Why is your cash flow activity increasing more noticeable than your overall wealth?


Why is your cash flow activity increasing more noticeable than your overall wealth?


It is challenging to develop wealth without a steady cash flow.

A high salary does not guarantee wealth.

My clients would hand over their financial lives to me while I was a financial advisor. We would examine their investments. The goal was always the same: to help individuals develop a financial plan. But then something unexpected happened. I started to see patterns. In addition, I noticed families earning at or below the median income (about $60,000 per year) who had significant savings and investments.

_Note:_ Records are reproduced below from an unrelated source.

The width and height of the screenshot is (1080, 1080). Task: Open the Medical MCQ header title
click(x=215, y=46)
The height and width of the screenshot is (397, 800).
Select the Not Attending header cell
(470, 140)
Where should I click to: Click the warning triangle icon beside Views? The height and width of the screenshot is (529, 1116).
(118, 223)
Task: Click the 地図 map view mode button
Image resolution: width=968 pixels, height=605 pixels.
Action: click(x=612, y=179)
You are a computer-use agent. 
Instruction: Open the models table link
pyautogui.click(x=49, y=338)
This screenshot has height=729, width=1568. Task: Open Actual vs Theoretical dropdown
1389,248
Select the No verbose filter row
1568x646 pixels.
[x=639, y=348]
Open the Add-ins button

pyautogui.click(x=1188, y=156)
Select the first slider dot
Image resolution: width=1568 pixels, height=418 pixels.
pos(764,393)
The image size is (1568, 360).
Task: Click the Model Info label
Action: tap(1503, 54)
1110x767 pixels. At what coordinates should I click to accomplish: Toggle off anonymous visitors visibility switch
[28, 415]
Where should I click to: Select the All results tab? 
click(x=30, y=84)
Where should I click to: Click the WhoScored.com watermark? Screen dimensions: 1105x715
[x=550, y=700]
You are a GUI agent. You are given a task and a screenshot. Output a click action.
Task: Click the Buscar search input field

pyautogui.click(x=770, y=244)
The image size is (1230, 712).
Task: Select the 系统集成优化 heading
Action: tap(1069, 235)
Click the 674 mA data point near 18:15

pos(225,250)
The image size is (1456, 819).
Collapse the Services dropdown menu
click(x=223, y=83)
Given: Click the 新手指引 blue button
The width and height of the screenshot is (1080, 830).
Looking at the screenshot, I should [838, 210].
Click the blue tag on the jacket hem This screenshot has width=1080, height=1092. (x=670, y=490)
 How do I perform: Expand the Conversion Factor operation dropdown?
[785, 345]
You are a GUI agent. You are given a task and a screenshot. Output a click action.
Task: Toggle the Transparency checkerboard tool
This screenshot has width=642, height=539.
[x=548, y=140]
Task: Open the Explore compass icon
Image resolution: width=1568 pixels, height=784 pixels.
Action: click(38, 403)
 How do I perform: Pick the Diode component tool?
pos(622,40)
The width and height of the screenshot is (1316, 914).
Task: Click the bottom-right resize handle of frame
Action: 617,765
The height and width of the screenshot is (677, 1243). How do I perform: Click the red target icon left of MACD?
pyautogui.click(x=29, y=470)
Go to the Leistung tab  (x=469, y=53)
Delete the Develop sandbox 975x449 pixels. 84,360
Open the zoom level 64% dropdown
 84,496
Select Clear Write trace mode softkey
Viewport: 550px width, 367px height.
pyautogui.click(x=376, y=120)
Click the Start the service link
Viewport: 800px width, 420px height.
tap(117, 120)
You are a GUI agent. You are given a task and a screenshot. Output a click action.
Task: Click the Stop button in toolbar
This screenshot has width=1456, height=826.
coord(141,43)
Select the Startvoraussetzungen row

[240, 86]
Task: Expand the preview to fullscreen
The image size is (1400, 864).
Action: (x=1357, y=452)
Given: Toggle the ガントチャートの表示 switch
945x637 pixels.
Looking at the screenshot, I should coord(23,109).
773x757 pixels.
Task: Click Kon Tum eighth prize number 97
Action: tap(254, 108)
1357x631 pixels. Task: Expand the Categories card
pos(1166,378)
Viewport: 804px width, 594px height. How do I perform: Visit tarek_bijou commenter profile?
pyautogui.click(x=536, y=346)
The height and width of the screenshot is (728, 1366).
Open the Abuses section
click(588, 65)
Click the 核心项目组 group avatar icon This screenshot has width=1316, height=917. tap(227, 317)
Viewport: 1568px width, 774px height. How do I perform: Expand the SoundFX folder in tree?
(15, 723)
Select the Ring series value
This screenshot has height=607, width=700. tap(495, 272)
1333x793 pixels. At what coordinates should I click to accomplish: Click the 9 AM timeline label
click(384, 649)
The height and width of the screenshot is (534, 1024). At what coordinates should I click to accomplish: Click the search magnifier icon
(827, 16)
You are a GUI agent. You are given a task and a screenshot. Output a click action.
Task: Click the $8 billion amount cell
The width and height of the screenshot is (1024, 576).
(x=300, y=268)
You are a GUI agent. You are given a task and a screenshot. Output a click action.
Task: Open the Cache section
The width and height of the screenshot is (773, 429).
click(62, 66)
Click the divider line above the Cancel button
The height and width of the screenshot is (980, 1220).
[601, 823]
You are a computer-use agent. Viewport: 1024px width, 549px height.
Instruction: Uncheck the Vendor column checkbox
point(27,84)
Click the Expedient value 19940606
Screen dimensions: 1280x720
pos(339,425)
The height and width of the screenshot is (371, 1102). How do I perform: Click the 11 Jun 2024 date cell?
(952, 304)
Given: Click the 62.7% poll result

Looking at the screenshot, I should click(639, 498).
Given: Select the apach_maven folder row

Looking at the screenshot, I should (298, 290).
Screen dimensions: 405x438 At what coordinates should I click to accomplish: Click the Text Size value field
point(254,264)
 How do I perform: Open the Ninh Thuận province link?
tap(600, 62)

For example, families earning $10,000 per month (after taxes) would face losing their homes if they missed only one payment. Other families earning $3,000 per month had a big emergency reserve, some assets, and, surprise, less stress about money in their lives.

The fundamental reason those high-income families were suffering was that they equated cash flow with wealth. This epiphany led to one of the essential financial realizations of my life:



• What is Wealth?


Wealth, also known as Net Worth, is what you would have left if you added up everything you own. Wealth is measured in the present. By the end of 2020, Mark Zuckerberg, for example, had a net worth of about $100 billion. 

Each of us has a net worth. For some, it is advantageous; for others, it is damaging. You can figure out yours. Add up all you have and subtract what you owe. The critical thing to remember is that wealth is a single number at a certain point in time.

Wealth is immutable since it is a certain quantity at a specific time. It is a jumble of assets (or debt) (or debt).


• What is Cash Flow?

On the other hand, cash flow is fluid (just as the name suggests) (just like the name implies). Cash flow is measured across time rather than at a certain point in time, as wealth is. Cash flow is your income minus your expenses over a certain period.

If your income exceeds your expenses, your cash flow is positive, which increases your wealth.

If your revenue is less than your expenses, your cash flow is negative, which reduces your value.

Let's look at an example to see whether we can distinguish between cash flow and wealth:

Assume you started 2020 with a net worth of $10,000.

In 2020, you earned $60,000;

You spent $55,000 in 2020.

As a result, your net worth increased by $5,000 at the end of 2020; and

Your net worth at the end of 2020 was $15,000.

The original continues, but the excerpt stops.